Communication is crucial to locating the enemy. It's important that your Section is also scanning different "arcs". Everyone looking at the same spot isn't likely to find anyone not at that exact spot.

W - Winning The Fire Fight

It is not enough to simply spray magazine after magazine at the enemy. You'll soon run out of ammunition and then they'll have the upper hand.

Controlled, aggressive and accurate fire is what is required to effectively suppress an enemy. He has to feel the crack and hear the whiz of rounds overhead for him to feel his life is in danger, get his head down and allow your Section to move and neutralize them.

Commanders at this stage, should try to get an ammo count from his Section, to gauge just how effectively his Section will be able to further engage, or if it is wiser to call support, or retreat from the engagement.

A - Attack (Approach, Assault, Fight Through)

Should the Ground Commander choose to neutralize the enemy position he must have a plan first and foremost, before his Section moves into potentially exposed terrain.

Split The Group

The Commander should split the Section into either 2 equally effective Fire Teams (should be decided before any battle ensues) for Fire/Manoeuvre Drills or into an "Overwatch" and an "Assault" Element.

Overwatch Element

An Overwatch Element will typically consist of units within a section who are most effective at suppressing the enemy with long, sustained and accurate fire such as Machine-gunners and Marksmen.
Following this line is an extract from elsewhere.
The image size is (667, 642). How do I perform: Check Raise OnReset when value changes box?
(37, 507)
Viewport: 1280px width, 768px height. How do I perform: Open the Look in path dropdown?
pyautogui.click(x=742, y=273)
Medics are also advised to stay with the gun group, should it be likely to incur casualties from an assault on an enemy position.

Assault Element

An Assault Element will typically consist of units within a section who are lighter, more mobile and better equipped at CQC engagements, such as Riflemen and Grenadiers.

Fight Through

It is imperative at this stage, that any wounded or killed soldiers, are left on the field until the strong-point or enemy position is obtained.
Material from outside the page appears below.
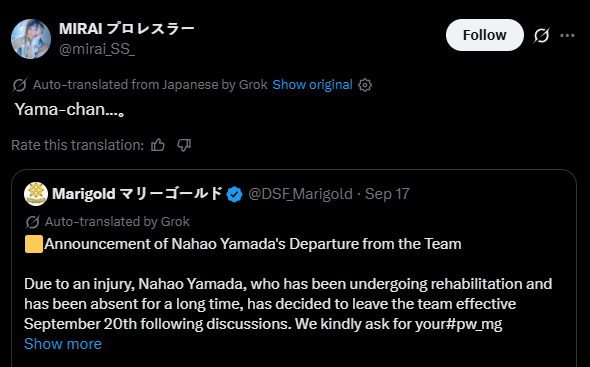
Task: Click MIRAI's profile avatar photo
Action: (31, 39)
If you stop to check the wounded, you're going to lose the initiative, the aggression, the position and potentially end up with more casualties.

R - Re-organisation

This is the final stage of the Six Section Battle Drills, in which you assess your situation before carrying out your next orders, or shortly after an engagement.

Protection (2IC Responsibility)

The first and foremost thing to do, is setup an all around defence, covering as many arcs as possible.
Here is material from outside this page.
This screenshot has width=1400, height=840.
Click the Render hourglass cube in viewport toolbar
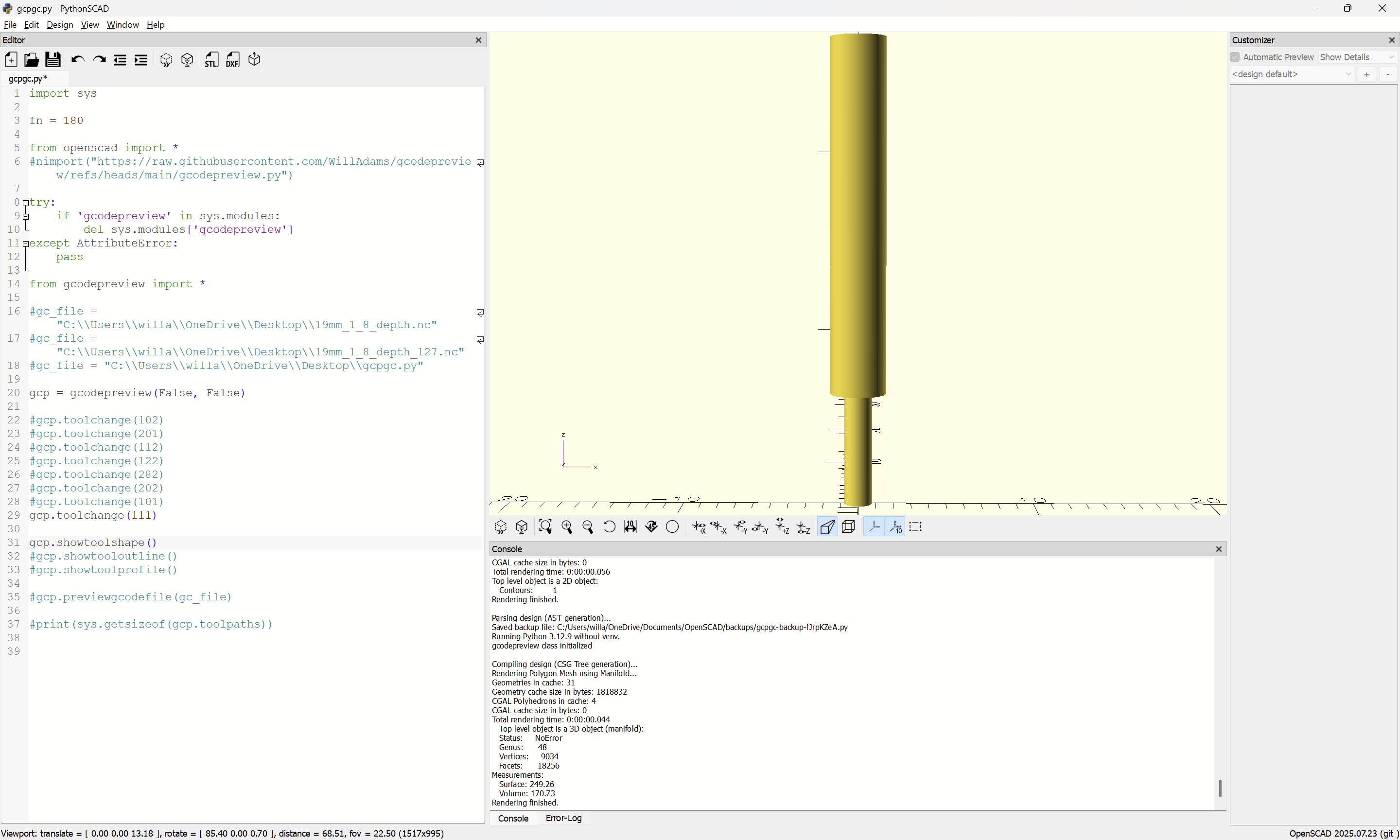(521, 527)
Ammunition (2IC Responsibility)

Check your ammo, distribute to those in need, re-supply (see: Search).

Casualties (2IC Responsibility)

All casualties must have First Aid administered, Civilian and Enemy included.

Medical Evacuation should be requested for critically wounded.

Equipment (2IC Responsibility)

Check all equipment, including Radios, Weapon Systems etc. to ensure everything is in working order.

Search (2IC Responsibility)

Once everything else is done, and a Perimeter is in place, you can search all enemies for weapons, ammunition and equipment regardless if they're dead or arrested.

SITREP (1IC/2IC/Radio Operator Responsibility)

Make a complete Situation Report to the Commander. He/she needs to be aware of what has transpired, if Medical Evacuation or resupply is required, or to make the call to get you back to Base.

Dig In (2IC Responsibility)

If you're going to be there for more than 20 minutes, make preparations to dig in, especially if you're in open ground.

Orders (1IC Responsibility)

Be prepared for any and all orders, but wait for those orders before moving out of your dug in position, unless absolutely necessary.